### Extracted material
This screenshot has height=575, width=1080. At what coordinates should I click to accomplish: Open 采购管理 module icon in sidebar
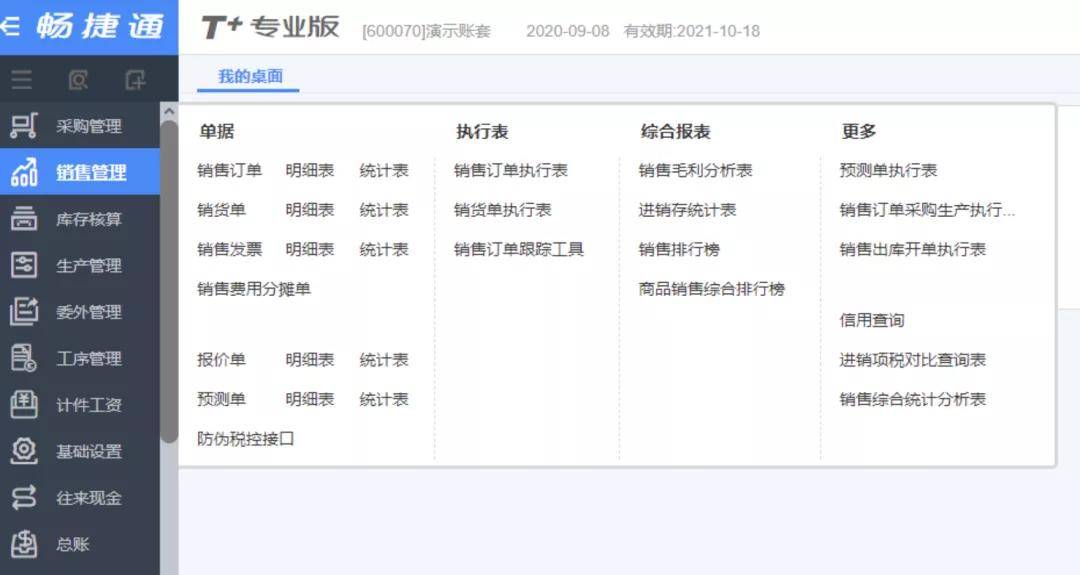point(23,126)
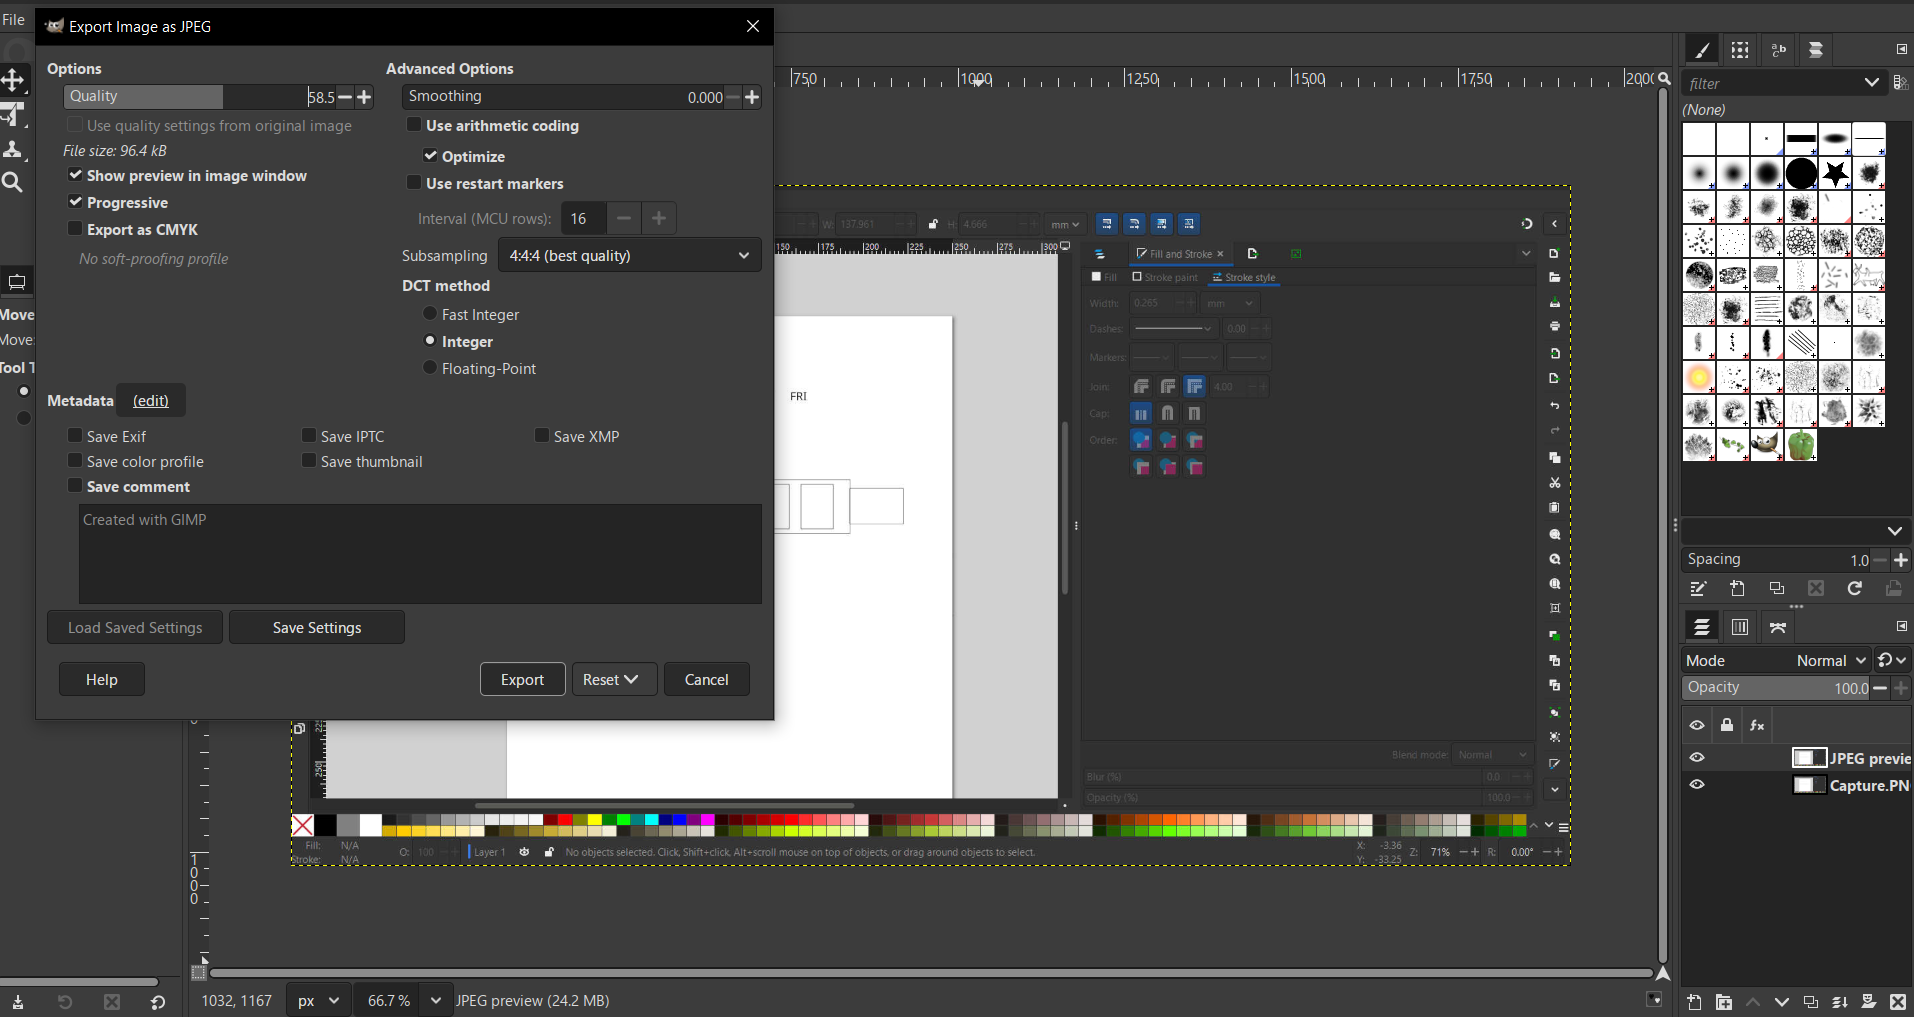Refresh brushes list icon
1914x1017 pixels.
click(1855, 589)
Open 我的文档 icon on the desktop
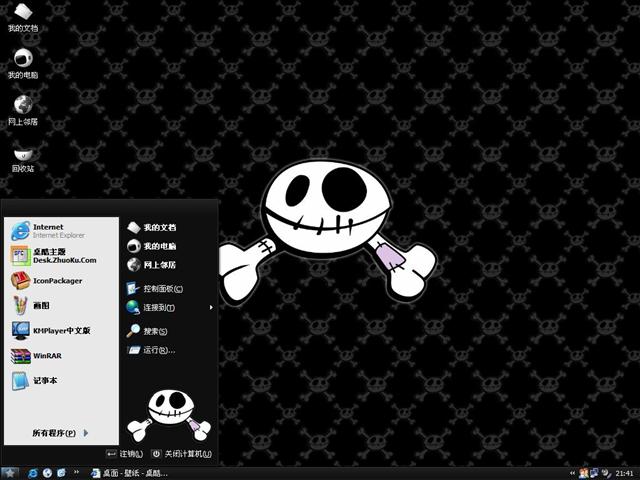 [22, 17]
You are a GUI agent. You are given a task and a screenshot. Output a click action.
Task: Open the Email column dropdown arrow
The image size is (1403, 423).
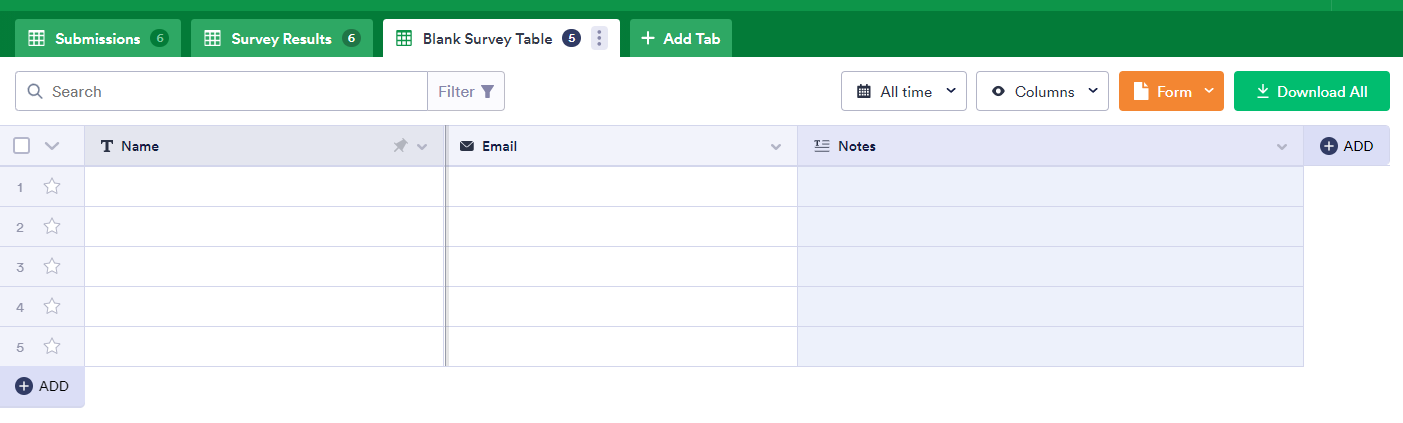[776, 147]
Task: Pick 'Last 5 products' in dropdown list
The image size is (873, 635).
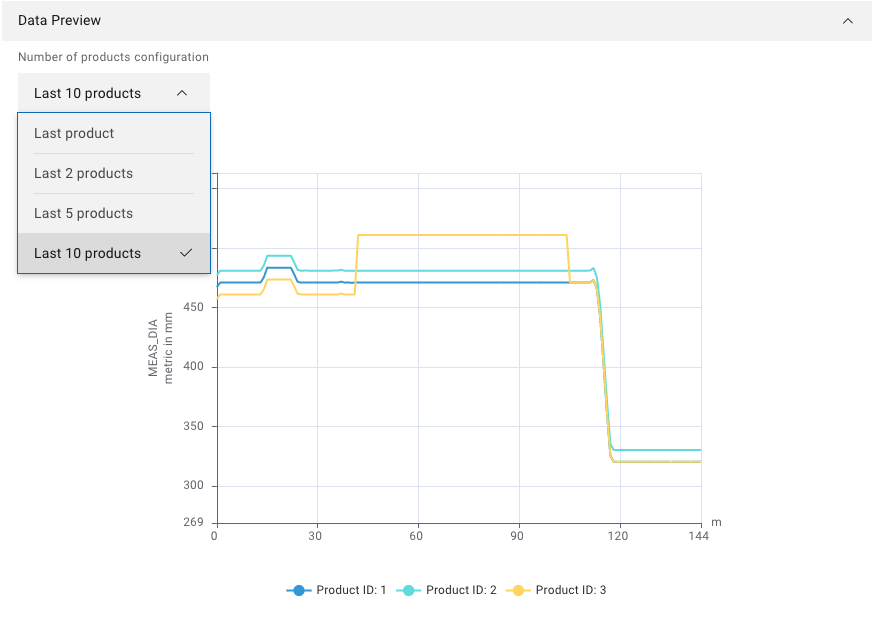Action: (x=83, y=213)
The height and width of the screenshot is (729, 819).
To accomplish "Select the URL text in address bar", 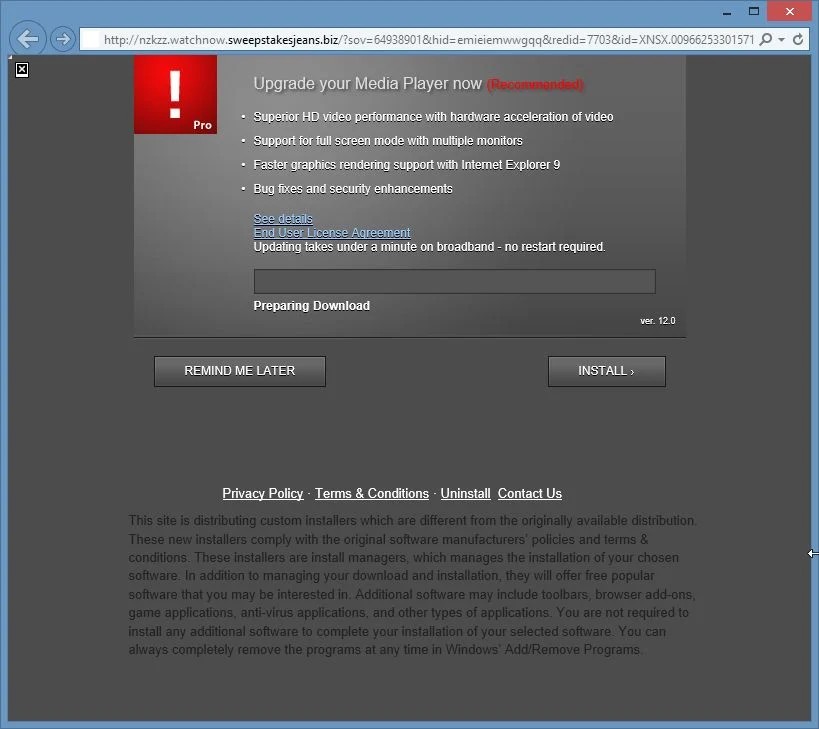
######
» Problem to solve
Rewrite the items from the line containing "You are a GUI" through the end of the items, requests included, with every coordinate in the answers multiplied by 1.9 and rounded to a whole number, halves rounded up. Leave the pictures out.

» Completed task
You are a GUI agent. You are given a task and a screenshot. Output a click action.
Task: Open the Email column dropdown arrow
The image size is (1403, 423).
[1474, 279]
Task: Pick 'Last 5 products' in dropdown list
The image size is (873, 635).
Action: (x=158, y=405)
The height and width of the screenshot is (729, 819).
To accomplish "Select the URL text in address bar", 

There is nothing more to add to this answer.